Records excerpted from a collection
______________________________

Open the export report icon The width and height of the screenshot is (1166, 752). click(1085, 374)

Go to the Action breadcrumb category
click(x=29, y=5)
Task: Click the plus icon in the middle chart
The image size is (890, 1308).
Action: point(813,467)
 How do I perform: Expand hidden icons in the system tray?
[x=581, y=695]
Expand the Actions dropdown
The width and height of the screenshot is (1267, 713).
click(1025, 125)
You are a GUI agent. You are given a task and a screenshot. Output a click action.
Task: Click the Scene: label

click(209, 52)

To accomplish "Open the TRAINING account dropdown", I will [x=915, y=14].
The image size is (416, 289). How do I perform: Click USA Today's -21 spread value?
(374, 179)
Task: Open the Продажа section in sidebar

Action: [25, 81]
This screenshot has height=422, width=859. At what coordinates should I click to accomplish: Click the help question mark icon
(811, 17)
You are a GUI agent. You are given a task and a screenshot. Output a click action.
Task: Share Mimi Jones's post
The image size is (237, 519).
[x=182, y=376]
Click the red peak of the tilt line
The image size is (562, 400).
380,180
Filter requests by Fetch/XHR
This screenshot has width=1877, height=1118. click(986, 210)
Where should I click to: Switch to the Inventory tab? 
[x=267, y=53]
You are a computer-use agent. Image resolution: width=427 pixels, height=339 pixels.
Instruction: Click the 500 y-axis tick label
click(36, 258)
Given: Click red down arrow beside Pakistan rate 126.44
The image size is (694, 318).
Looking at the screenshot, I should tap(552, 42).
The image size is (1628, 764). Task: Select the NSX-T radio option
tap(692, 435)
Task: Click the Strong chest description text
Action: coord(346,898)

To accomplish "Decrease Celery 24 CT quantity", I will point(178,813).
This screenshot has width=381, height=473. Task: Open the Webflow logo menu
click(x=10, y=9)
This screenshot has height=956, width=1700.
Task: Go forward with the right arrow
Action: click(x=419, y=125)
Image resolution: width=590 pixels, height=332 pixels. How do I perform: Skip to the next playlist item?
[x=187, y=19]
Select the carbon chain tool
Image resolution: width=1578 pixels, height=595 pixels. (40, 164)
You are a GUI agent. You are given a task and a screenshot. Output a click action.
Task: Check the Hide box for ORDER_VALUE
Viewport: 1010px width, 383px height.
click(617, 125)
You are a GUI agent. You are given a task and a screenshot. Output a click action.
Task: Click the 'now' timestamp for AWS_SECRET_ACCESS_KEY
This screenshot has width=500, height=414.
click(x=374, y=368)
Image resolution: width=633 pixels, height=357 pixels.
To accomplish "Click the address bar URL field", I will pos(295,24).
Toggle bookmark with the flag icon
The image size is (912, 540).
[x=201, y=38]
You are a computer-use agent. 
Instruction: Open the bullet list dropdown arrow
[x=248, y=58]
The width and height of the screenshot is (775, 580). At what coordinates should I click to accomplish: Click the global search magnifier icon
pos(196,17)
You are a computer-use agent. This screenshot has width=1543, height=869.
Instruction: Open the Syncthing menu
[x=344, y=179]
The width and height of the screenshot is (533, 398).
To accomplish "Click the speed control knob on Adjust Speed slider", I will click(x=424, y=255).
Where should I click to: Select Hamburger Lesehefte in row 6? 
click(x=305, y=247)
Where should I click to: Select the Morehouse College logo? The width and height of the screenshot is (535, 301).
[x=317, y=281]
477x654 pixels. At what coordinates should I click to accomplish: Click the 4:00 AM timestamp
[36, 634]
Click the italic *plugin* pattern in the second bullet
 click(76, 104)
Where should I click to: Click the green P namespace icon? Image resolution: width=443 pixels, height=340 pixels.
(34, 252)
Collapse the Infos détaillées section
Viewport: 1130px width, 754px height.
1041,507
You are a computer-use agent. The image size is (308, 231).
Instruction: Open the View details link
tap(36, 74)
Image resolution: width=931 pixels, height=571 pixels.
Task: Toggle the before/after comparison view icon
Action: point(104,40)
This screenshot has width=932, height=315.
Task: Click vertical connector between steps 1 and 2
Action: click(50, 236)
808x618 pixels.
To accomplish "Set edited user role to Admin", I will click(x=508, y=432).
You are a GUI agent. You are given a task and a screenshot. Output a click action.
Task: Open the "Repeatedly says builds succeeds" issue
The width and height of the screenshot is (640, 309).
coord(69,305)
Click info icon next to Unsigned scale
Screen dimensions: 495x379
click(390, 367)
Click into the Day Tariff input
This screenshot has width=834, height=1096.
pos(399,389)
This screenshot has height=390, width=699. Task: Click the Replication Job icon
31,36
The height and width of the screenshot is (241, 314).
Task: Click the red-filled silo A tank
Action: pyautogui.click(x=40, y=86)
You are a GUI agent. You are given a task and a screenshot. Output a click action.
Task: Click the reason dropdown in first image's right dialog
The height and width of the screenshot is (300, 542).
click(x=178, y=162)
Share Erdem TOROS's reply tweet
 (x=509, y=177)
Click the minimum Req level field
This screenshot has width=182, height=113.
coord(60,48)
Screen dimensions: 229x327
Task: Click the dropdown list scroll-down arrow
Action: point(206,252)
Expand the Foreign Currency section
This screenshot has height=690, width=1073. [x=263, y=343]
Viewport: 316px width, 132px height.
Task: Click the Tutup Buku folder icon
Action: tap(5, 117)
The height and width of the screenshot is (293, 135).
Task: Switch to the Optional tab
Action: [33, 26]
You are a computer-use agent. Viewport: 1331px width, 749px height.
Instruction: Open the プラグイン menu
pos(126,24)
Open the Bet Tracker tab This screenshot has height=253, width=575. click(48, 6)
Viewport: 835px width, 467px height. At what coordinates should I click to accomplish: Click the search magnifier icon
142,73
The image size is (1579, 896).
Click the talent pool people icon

______________________________

AIM OF THE EXERCISE
Put the records into a numbered list, leaving out blank lines. Begin at the line containing "This screenshot has width=381, height=473." and stop after the line containing "will click(x=424, y=255).".

WRITTEN REPLY
1. This screenshot has width=381, height=473. Task: Open the Webflow logo menu
2. click(x=10, y=9)
3. This screenshot has height=956, width=1700.
4. Task: Go forward with the right arrow
5. Action: click(x=419, y=125)
6. Image resolution: width=590 pixels, height=332 pixels. How do I perform: Skip to the next playlist item?
7. [x=187, y=19]
8. Select the carbon chain tool
9. Image resolution: width=1578 pixels, height=595 pixels. (40, 164)
10. You are a GUI agent. You are given a task and a screenshot. Output a click action.
11. Task: Check the Hide box for ORDER_VALUE
12. Viewport: 1010px width, 383px height.
13. click(617, 125)
14. You are a GUI agent. You are given a task and a screenshot. Output a click action.
15. Task: Click the 'now' timestamp for AWS_SECRET_ACCESS_KEY
16. This screenshot has width=500, height=414.
17. click(x=374, y=368)
18. Image resolution: width=633 pixels, height=357 pixels.
19. To accomplish "Click the address bar URL field", I will pos(295,24).
20. Toggle bookmark with the flag icon
21. The image size is (912, 540).
22. [x=201, y=38]
23. You are a computer-use agent. 
24. Instruction: Open the bullet list dropdown arrow
25. [x=248, y=58]
26. The width and height of the screenshot is (775, 580). At what coordinates should I click to accomplish: Click the global search magnifier icon
27. pos(196,17)
28. You are a computer-use agent. This screenshot has width=1543, height=869.
29. Instruction: Open the Syncthing menu
30. [x=344, y=179]
31. The width and height of the screenshot is (533, 398).
32. To accomplish "Click the speed control knob on Adjust Speed slider", I will click(x=424, y=255).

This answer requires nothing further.